そんな風に思うはずだったのに、心の中だけで漏れたのはまったく違う声。


なんか、それは……。


“嫌”と続きそうになったことにハッとして、慌ててそこで言葉を止めたけど、予想もしていなかった自分自身の反応に戸惑ってしまう。


クロに振り回されてばかりなのが、悔しかったからなのか。


それとも……。


もうずっと、外では私のことを見てくれる人がいなかったからなのか。


ふと浮かんだ理由が本心なのかはわからなかったけど、次の瞬間には顔を上げて右隣を見ていた。

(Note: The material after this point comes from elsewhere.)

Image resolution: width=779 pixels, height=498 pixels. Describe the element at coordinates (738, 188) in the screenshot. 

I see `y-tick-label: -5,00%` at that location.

すると、ひと呼吸の差で同じように顔を上げた堀田さんと目が合い、すぐに怪訝な表情を向けられた。


「ねぇ、やっぱりなにかある──」


「おっ、おはようっ……!」


彼女の口から疑問が出し切られる前に発したのは、昨夜から頭の中で何度もシュミレーションしていた言葉。


それは、なんてことのないただの挨拶。


だけど、必要に迫られなければ私から声を掛けることなんてないことはクラスメイトのほとんどが知っているから、堀田さんが驚きのあまり言葉を失っているのが見て取れた。


彼女に見せられた反応が予想通りとは言え、ようやく勇気を出せた私の心は不安でいっぱいになった。